### Dataset items:
========================================================================
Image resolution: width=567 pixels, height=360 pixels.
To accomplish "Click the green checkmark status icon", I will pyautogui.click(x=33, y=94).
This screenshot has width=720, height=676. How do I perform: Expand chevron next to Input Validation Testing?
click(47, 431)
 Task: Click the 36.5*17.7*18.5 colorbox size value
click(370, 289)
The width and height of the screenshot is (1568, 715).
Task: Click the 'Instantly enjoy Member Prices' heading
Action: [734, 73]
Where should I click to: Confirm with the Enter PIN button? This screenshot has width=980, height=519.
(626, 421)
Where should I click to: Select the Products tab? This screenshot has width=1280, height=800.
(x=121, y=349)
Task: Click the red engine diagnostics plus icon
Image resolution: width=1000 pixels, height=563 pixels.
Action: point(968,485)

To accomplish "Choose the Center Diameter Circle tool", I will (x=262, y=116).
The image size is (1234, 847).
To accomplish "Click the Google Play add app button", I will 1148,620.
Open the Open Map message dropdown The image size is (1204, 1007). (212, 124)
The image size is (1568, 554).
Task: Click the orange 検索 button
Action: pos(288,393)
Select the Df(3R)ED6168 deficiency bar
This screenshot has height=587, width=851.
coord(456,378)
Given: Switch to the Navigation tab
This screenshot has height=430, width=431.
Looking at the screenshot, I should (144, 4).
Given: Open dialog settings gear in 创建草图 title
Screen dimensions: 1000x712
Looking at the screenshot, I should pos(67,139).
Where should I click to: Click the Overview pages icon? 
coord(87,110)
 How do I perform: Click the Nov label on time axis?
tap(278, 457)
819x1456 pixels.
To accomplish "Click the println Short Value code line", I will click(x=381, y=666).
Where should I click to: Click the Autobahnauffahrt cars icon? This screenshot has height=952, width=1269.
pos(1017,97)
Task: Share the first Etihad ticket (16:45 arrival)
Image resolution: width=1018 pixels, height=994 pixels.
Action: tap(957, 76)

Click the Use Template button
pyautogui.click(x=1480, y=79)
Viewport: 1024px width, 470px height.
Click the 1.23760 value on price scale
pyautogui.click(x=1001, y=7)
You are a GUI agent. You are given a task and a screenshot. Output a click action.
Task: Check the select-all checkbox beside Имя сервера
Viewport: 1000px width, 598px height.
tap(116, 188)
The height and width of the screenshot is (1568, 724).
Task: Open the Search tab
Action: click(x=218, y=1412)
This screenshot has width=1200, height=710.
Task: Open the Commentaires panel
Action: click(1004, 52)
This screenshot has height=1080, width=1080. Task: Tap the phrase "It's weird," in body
========================================================================
### What to do:
Count how many lines of the records hold the string "accomplish"; the answer is that number alone.

### Result of this task:
4